Assignment |
No images, please. Copy each entry below exactly as it reads.

=== Begin Enclosure ===

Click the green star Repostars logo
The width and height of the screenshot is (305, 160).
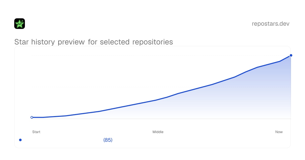coord(20,24)
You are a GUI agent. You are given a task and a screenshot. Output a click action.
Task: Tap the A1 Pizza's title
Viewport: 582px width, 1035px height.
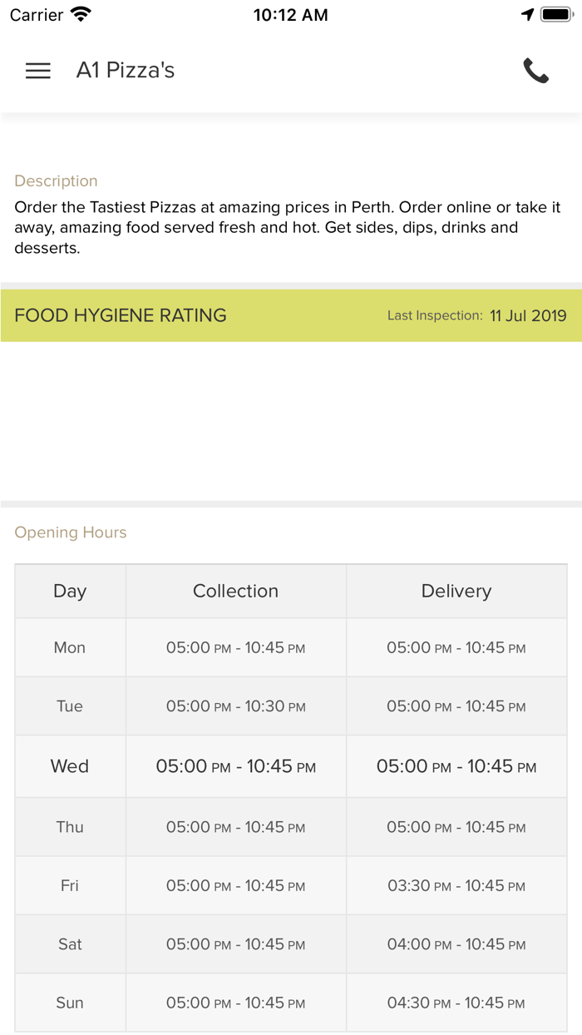click(x=126, y=71)
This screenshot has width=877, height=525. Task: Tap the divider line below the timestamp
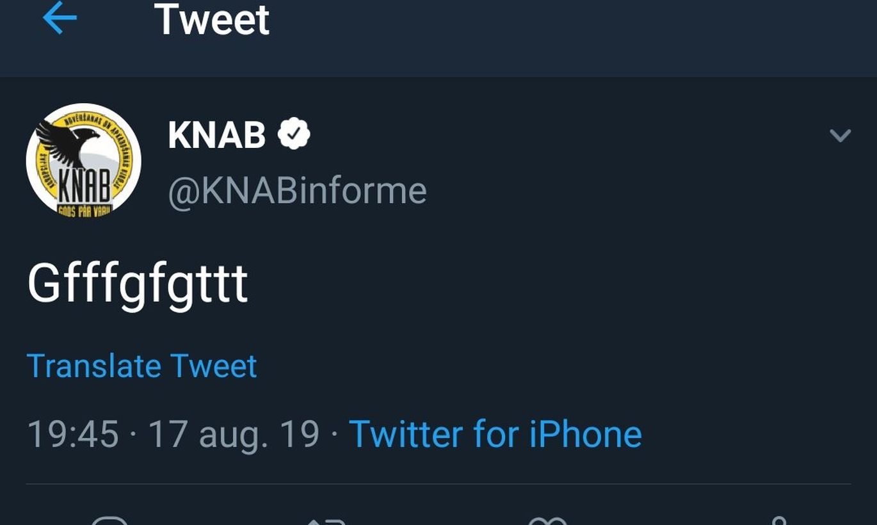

=== End Enclosure ===

Your solution |
Click the green star Repostars logo
The width and height of the screenshot is (305, 160).
coord(20,24)
You are a GUI agent. You are given a task and a screenshot. Output a click action.
Task: Tap the A1 Pizza's title
Viewport: 582px width, 1035px height.
click(x=126, y=71)
This screenshot has width=877, height=525. Task: Tap the divider line below the timestamp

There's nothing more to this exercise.